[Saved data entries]
* * *

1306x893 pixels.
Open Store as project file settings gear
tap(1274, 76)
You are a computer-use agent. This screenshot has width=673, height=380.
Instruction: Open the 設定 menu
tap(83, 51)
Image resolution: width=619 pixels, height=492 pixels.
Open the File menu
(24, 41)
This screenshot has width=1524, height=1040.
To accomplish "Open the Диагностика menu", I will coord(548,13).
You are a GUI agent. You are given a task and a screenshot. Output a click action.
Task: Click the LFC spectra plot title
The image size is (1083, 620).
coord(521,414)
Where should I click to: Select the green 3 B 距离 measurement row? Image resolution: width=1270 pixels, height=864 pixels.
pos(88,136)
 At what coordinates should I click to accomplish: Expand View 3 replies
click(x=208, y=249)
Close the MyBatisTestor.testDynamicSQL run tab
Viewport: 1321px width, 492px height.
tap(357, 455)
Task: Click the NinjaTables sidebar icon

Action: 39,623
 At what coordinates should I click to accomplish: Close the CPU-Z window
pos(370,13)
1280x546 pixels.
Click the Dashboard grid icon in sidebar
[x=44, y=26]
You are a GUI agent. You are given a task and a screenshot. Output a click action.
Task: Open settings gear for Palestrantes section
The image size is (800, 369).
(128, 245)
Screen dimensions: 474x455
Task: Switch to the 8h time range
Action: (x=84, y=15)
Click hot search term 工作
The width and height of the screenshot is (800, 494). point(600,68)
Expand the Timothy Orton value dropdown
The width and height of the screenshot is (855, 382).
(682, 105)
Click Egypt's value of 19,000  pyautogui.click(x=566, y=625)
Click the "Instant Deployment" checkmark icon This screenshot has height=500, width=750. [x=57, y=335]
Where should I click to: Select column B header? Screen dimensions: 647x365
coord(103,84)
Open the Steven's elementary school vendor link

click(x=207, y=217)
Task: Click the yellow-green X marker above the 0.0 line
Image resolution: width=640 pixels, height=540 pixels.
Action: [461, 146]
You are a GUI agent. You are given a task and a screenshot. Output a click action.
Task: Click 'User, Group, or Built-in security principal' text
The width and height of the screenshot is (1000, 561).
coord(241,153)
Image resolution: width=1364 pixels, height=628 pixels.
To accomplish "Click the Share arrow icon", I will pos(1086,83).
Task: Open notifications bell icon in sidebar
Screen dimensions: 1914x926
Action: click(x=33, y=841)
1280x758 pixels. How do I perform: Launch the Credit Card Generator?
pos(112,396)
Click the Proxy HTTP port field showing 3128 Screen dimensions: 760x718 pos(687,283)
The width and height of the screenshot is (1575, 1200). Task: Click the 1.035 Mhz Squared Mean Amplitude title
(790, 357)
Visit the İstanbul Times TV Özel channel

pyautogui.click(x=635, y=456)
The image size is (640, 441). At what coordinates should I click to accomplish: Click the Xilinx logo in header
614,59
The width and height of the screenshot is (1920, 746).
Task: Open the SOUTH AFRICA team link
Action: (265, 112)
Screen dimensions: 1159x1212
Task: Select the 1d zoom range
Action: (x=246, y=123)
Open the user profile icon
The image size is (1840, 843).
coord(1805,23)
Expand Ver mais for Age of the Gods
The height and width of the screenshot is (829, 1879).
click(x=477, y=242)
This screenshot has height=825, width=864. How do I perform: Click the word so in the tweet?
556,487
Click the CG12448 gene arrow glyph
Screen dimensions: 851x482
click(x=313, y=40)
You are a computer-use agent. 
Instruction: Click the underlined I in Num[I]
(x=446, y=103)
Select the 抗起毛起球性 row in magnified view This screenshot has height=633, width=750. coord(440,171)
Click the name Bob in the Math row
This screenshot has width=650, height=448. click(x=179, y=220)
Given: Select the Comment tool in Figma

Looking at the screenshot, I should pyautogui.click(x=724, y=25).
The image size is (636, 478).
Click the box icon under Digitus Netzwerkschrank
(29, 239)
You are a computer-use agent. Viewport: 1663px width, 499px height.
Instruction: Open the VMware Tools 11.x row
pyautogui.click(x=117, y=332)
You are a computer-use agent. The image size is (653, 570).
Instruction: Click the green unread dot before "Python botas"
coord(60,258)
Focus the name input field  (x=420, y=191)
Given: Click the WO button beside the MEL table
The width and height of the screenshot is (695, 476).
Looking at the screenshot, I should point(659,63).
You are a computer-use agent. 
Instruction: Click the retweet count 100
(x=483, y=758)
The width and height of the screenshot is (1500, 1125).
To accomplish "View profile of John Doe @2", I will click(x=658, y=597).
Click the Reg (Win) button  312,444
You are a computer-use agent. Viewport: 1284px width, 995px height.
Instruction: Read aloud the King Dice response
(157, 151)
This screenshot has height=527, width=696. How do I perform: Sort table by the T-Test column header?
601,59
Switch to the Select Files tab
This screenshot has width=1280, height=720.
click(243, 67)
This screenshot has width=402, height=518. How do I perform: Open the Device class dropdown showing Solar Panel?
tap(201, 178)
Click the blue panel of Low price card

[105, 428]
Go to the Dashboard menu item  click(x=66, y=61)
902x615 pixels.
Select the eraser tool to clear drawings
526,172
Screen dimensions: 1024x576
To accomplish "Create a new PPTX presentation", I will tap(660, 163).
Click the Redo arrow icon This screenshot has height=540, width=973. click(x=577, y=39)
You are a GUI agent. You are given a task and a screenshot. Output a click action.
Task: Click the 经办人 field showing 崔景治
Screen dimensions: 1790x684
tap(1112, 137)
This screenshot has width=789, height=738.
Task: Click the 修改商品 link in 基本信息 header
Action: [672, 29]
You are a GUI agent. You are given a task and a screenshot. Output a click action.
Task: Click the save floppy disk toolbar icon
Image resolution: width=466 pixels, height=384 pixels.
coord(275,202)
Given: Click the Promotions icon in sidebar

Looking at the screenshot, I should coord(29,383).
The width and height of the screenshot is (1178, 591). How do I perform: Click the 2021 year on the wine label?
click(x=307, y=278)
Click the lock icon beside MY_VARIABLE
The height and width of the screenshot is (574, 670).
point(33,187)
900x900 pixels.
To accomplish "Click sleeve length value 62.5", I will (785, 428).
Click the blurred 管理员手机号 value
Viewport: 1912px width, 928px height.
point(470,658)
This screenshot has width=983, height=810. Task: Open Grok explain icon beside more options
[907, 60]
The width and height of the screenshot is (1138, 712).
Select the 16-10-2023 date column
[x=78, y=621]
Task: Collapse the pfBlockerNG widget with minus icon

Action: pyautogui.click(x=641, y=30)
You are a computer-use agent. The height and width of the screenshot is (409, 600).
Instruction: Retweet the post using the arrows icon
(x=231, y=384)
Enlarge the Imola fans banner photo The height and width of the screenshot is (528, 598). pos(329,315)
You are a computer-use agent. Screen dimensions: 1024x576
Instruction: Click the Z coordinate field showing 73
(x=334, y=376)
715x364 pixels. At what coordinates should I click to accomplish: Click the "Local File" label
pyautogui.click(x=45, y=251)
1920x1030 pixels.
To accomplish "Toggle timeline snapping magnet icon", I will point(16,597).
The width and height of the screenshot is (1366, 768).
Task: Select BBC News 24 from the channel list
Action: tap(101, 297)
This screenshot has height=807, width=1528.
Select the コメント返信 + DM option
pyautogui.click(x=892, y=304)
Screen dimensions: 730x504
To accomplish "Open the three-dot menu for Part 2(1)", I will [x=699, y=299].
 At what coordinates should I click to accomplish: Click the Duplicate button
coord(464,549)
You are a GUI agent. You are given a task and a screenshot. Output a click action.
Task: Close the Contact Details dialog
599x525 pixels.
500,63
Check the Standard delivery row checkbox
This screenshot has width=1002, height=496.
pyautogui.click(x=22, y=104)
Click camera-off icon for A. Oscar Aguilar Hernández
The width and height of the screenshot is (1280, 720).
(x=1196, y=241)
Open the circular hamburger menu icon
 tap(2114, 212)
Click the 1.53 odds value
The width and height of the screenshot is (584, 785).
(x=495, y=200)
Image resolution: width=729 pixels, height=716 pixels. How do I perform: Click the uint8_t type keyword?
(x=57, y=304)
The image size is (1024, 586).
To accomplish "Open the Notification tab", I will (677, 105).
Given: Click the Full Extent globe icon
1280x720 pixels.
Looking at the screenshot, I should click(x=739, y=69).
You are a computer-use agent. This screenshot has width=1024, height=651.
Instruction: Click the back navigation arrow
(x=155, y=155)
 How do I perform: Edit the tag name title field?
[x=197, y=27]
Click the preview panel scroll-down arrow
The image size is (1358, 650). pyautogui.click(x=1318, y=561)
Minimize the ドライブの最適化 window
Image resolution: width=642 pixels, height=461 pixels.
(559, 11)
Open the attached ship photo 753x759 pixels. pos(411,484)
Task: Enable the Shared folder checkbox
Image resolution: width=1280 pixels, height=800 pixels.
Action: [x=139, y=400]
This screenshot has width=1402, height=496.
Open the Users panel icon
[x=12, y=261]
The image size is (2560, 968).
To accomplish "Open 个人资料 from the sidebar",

* * *

TASK DESCRIPTION: Each line of the entries above that contains "photo" is to be copied.

RESULT OF THE EXERCISE:
Enlarge the Imola fans banner photo The height and width of the screenshot is (528, 598). pos(329,315)
Open the attached ship photo 753x759 pixels. pos(411,484)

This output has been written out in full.